WORK INSTRUCTIONS> What is needed is a verbatim copy of all the records.

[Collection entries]
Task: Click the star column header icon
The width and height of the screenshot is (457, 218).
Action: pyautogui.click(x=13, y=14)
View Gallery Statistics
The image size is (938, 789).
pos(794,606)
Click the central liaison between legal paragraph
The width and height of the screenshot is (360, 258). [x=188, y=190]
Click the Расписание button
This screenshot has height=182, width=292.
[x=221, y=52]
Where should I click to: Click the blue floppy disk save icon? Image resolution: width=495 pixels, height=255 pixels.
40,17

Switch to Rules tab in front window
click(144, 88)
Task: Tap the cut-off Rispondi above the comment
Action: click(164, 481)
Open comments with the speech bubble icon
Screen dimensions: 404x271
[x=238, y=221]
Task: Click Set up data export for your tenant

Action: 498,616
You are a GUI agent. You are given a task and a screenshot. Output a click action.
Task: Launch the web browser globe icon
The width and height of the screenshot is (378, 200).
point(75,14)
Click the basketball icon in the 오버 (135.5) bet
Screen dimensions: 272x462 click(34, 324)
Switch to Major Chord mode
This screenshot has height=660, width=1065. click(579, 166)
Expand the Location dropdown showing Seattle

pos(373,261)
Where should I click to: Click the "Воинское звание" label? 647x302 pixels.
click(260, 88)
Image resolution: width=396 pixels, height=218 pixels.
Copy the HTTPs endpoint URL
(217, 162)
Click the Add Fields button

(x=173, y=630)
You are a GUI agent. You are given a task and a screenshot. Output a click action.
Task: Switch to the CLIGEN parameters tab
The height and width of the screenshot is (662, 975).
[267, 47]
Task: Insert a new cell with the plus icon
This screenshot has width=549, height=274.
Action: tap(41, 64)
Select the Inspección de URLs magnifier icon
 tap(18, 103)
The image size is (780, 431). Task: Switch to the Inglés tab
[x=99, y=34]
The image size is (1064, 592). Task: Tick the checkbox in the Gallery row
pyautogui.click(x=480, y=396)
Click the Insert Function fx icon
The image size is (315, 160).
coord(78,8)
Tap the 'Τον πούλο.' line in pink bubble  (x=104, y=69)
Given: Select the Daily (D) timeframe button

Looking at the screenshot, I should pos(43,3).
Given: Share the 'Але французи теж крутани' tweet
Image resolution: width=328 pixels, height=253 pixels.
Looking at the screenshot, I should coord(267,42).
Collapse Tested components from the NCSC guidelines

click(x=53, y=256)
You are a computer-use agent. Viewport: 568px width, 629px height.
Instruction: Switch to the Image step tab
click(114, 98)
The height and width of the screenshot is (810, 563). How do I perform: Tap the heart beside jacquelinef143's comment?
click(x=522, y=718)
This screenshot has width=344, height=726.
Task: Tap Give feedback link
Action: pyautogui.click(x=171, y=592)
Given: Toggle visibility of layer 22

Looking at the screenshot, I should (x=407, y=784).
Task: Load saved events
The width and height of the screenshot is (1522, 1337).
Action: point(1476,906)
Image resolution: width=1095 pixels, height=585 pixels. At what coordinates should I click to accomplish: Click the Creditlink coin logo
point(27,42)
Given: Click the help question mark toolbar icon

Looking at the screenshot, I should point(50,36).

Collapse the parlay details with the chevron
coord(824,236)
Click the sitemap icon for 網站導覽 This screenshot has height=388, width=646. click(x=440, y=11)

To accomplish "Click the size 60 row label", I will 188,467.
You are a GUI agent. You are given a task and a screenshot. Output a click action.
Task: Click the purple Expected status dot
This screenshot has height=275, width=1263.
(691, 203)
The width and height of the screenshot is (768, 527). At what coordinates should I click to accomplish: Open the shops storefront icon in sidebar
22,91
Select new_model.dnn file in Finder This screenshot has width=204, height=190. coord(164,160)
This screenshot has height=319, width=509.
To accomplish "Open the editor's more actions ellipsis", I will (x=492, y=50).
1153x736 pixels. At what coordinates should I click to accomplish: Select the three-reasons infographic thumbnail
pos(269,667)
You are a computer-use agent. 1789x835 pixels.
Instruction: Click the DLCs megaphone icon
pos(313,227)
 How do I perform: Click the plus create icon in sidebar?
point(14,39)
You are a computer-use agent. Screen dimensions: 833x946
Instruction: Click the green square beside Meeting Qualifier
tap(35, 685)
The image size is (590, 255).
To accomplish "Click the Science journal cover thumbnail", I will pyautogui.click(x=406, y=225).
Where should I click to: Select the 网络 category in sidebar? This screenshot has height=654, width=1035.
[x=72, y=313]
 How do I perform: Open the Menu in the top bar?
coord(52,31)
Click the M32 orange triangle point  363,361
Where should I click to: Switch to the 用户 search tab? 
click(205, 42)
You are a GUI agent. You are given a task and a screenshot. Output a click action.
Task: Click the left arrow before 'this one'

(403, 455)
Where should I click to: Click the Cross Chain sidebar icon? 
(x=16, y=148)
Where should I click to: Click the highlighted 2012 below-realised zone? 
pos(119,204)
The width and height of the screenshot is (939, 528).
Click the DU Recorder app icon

TASK SOLUTION>
Task: Click the star column header icon
The width and height of the screenshot is (457, 218).
Action: pyautogui.click(x=13, y=14)
View Gallery Statistics
The image size is (938, 789).
pos(794,606)
Click the central liaison between legal paragraph
The width and height of the screenshot is (360, 258). [x=188, y=190]
Click the Расписание button
This screenshot has height=182, width=292.
[x=221, y=52]
Where should I click to: Click the blue floppy disk save icon? Image resolution: width=495 pixels, height=255 pixels.
40,17

Switch to Rules tab in front window
click(144, 88)
Task: Tap the cut-off Rispondi above the comment
Action: click(164, 481)
Open comments with the speech bubble icon
Screen dimensions: 404x271
[x=238, y=221]
Task: Click Set up data export for your tenant

Action: 498,616
You are a GUI agent. You are given a task and a screenshot. Output a click action.
Task: Launch the web browser globe icon
The width and height of the screenshot is (378, 200).
point(75,14)
Click the basketball icon in the 오버 (135.5) bet
Screen dimensions: 272x462 click(34, 324)
Switch to Major Chord mode
This screenshot has height=660, width=1065. click(579, 166)
Expand the Location dropdown showing Seattle

pos(373,261)
Where should I click to: Click the "Воинское звание" label? 647x302 pixels.
click(260, 88)
Image resolution: width=396 pixels, height=218 pixels.
Copy the HTTPs endpoint URL
(217, 162)
Click the Add Fields button

(x=173, y=630)
You are a GUI agent. You are given a task and a screenshot. Output a click action.
Task: Switch to the CLIGEN parameters tab
The height and width of the screenshot is (662, 975).
[267, 47]
Task: Insert a new cell with the plus icon
This screenshot has width=549, height=274.
Action: tap(41, 64)
Select the Inspección de URLs magnifier icon
 tap(18, 103)
The image size is (780, 431). Task: Switch to the Inglés tab
[x=99, y=34]
The image size is (1064, 592). Task: Tick the checkbox in the Gallery row
pyautogui.click(x=480, y=396)
Click the Insert Function fx icon
The image size is (315, 160).
coord(78,8)
Tap the 'Τον πούλο.' line in pink bubble  (x=104, y=69)
Given: Select the Daily (D) timeframe button

Looking at the screenshot, I should pos(43,3).
Given: Share the 'Але французи теж крутани' tweet
Image resolution: width=328 pixels, height=253 pixels.
Looking at the screenshot, I should coord(267,42).
Collapse Tested components from the NCSC guidelines

click(x=53, y=256)
You are a computer-use agent. Viewport: 568px width, 629px height.
Instruction: Switch to the Image step tab
click(114, 98)
The height and width of the screenshot is (810, 563). How do I perform: Tap the heart beside jacquelinef143's comment?
click(x=522, y=718)
This screenshot has width=344, height=726.
Task: Tap Give feedback link
Action: pyautogui.click(x=171, y=592)
Given: Toggle visibility of layer 22

Looking at the screenshot, I should (x=407, y=784).
Task: Load saved events
The width and height of the screenshot is (1522, 1337).
Action: point(1476,906)
Image resolution: width=1095 pixels, height=585 pixels. At what coordinates should I click to accomplish: Click the Creditlink coin logo
point(27,42)
Given: Click the help question mark toolbar icon

Looking at the screenshot, I should point(50,36).

Collapse the parlay details with the chevron
coord(824,236)
Click the sitemap icon for 網站導覽 This screenshot has height=388, width=646. click(x=440, y=11)

To accomplish "Click the size 60 row label", I will 188,467.
You are a GUI agent. You are given a task and a screenshot. Output a click action.
Task: Click the purple Expected status dot
This screenshot has height=275, width=1263.
(691, 203)
The width and height of the screenshot is (768, 527). At what coordinates should I click to accomplish: Open the shops storefront icon in sidebar
22,91
Select new_model.dnn file in Finder This screenshot has width=204, height=190. coord(164,160)
This screenshot has height=319, width=509.
To accomplish "Open the editor's more actions ellipsis", I will (x=492, y=50).
1153x736 pixels. At what coordinates should I click to accomplish: Select the three-reasons infographic thumbnail
pos(269,667)
You are a computer-use agent. 1789x835 pixels.
Instruction: Click the DLCs megaphone icon
pos(313,227)
 How do I perform: Click the plus create icon in sidebar?
point(14,39)
You are a computer-use agent. Screen dimensions: 833x946
Instruction: Click the green square beside Meeting Qualifier
tap(35, 685)
The image size is (590, 255).
To accomplish "Click the Science journal cover thumbnail", I will pyautogui.click(x=406, y=225).
Where should I click to: Select the 网络 category in sidebar? This screenshot has height=654, width=1035.
[x=72, y=313]
 How do I perform: Open the Menu in the top bar?
coord(52,31)
Click the M32 orange triangle point  363,361
Where should I click to: Switch to the 用户 search tab? 
click(205, 42)
You are a GUI agent. You are given a task and a screenshot. Output a click action.
Task: Click the left arrow before 'this one'

(403, 455)
Where should I click to: Click the Cross Chain sidebar icon? 
(x=16, y=148)
Where should I click to: Click the highlighted 2012 below-realised zone? 
pos(119,204)
The width and height of the screenshot is (939, 528).
Click the DU Recorder app icon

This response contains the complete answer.